Capital Gains Tax is not a separate tax, but rather part of the income tax liability of anyone in the commercial property market. Capital Gains Tax is the difference between the original price paid for a property and how much it was sold for.
To work out how much Capital Gains Tax to pay, the gross sale price is deducted from the cost base, which is the sum of the original property cost, less any incidentals, and costs for ownership, title, and improvements. If the proceeds from the sale of property is greater than the total amount of the cost base, the difference amount is capital gain.
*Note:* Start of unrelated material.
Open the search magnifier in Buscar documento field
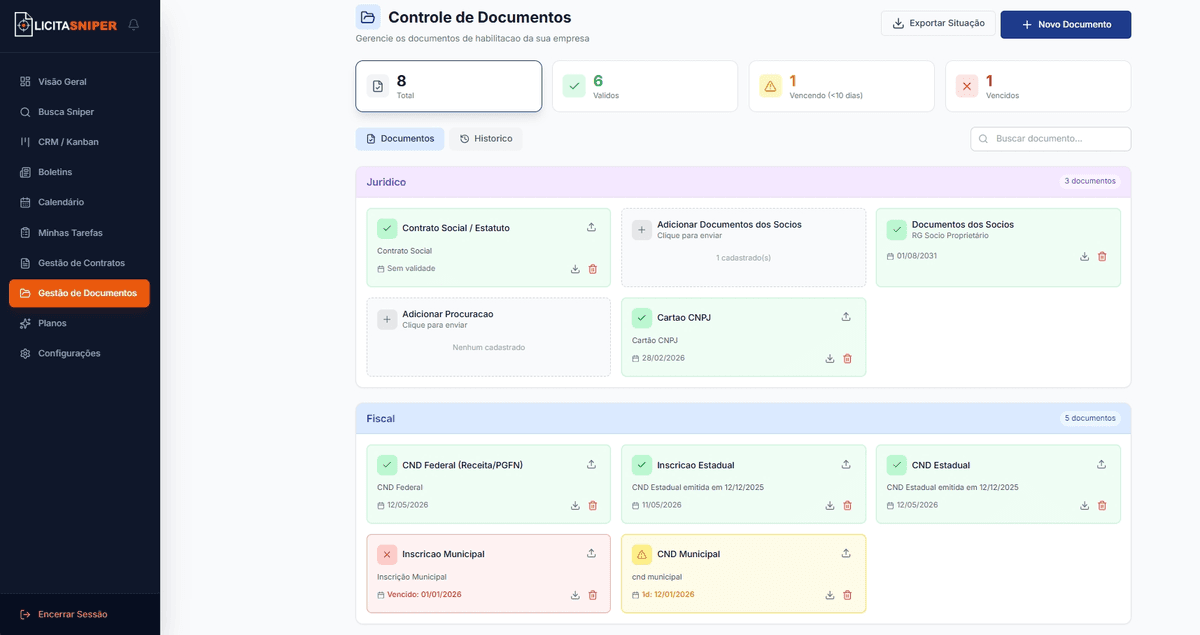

Alternatively, if the cost base is more that the sale proceeds, the difference is a capital loss. While any capital losses can’t be offset against other taxable income, it can be offset against the capital gains on other property disposals that were incurred during the same tax year. If there are insufficient capital gains from other property sales, the capital losses can be rolled forward to offset against any future capital gains.
Any commercial property that was acquired before Capital Gains Tax was introduced on September 20 in 1985, generally won’t have any liability. There are also some options available to legally reduce the amount of Capital Gains Tax paid. For example, if the property has been owned by an individual or a trust for over 1 year, the capital gain amount can be discounted by 50.0%, whereas certain superannuation funds can have their capital gains discounted by 33.33%.
When looking to acquire commercial property, keep records of all transactions, and build potential tax liabilities into the planning. That makes it easy to ascertain the ultimate tax position for when the property is eventually sold, as well as verifying that position for the Australian Taxation Office.